• [Records supplied]:
○ ○ ○ ○ ○

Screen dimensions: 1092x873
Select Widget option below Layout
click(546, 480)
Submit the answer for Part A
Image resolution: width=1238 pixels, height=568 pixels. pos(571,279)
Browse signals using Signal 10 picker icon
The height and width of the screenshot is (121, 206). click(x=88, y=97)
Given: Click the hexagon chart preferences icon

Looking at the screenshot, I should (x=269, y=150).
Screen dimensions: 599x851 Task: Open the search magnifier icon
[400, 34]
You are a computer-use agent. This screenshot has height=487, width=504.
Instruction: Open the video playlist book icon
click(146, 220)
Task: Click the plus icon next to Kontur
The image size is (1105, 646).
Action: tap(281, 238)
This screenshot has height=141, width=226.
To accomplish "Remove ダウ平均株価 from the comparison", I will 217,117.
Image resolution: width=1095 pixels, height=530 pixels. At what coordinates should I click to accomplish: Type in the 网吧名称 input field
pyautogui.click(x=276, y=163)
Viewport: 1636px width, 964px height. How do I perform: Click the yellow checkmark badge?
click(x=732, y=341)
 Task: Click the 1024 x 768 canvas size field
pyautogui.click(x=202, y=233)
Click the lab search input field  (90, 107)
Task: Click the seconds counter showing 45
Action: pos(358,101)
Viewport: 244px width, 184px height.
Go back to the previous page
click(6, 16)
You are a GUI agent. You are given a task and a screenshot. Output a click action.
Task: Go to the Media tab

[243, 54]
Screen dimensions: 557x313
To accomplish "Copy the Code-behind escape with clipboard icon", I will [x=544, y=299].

○ ○ ○ ○ ○

• [What you need to do]:
Copy every record exactly, with nothing added or dropped.

• [Exercise answer]:
Screen dimensions: 1092x873
Select Widget option below Layout
click(546, 480)
Submit the answer for Part A
Image resolution: width=1238 pixels, height=568 pixels. pos(571,279)
Browse signals using Signal 10 picker icon
The height and width of the screenshot is (121, 206). click(x=88, y=97)
Given: Click the hexagon chart preferences icon

Looking at the screenshot, I should (x=269, y=150).
Screen dimensions: 599x851 Task: Open the search magnifier icon
[400, 34]
You are a computer-use agent. This screenshot has height=487, width=504.
Instruction: Open the video playlist book icon
click(146, 220)
Task: Click the plus icon next to Kontur
The image size is (1105, 646).
Action: tap(281, 238)
This screenshot has height=141, width=226.
To accomplish "Remove ダウ平均株価 from the comparison", I will 217,117.
Image resolution: width=1095 pixels, height=530 pixels. At what coordinates should I click to accomplish: Type in the 网吧名称 input field
pyautogui.click(x=276, y=163)
Viewport: 1636px width, 964px height. How do I perform: Click the yellow checkmark badge?
click(x=732, y=341)
 Task: Click the 1024 x 768 canvas size field
pyautogui.click(x=202, y=233)
Click the lab search input field  (90, 107)
Task: Click the seconds counter showing 45
Action: pos(358,101)
Viewport: 244px width, 184px height.
Go back to the previous page
click(6, 16)
You are a GUI agent. You are given a task and a screenshot. Output a click action.
Task: Go to the Media tab

[243, 54]
Screen dimensions: 557x313
To accomplish "Copy the Code-behind escape with clipboard icon", I will [x=544, y=299].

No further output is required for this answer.